▸ **Exercise directions**:
Please rewrite the comments on egg breaking from "I would guess" up to and including "to come, too.", putting "army rations" in place of "military rations".

--- Page ---

Doesn't this ruin the eggs?

More eggs coming!

I would guess that most of those eggs ended up as the infamous dried egg powder that went to the UK and into military rations.

I don't really see your friendly self-respecting neigbourhood baker and confectioner or diner using those eggs. Not back then. TV dinners were yet to come, too.

But whoa, did that industry take really off wiith egg-cracking machines.

Fast forward to 2020 - handling food items, and raw eggs at that, not just with bare hands, but with rings on the fingers. And, the absolute no-no these days, a band-aid!

They must have had sturdier stomachs in 1941.

Egg-breaking Plant?

Until today, I had never heard of such an operation. Now, I have my rabbit hole for the day: learn more about egg-breaking industry. Where do the eggs come from? Do they only break the already-broken ones? What do they do with the eggs they break?

Mass unemployment coming!

When they automate egg breaking, we’re all going to lose our jobs.

--- Dataset content ---

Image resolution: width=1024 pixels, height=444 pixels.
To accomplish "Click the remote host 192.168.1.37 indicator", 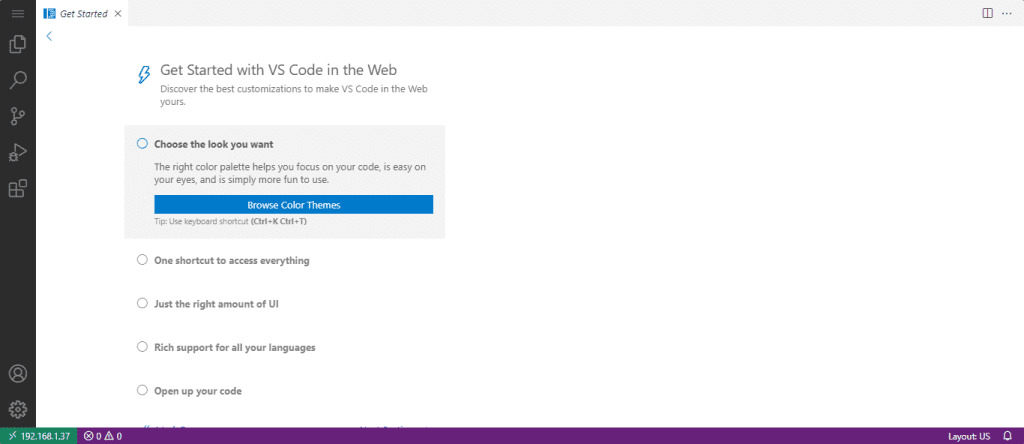I will coord(38,436).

---

▸ **Result for this task**:
I would guess that most of those eggs ended up as the infamous dried egg powder that went to the UK and into army rations.

I don't really see your friendly self-respecting neigbourhood baker and confectioner or diner using those eggs. Not back then. TV dinners were yet to come, too.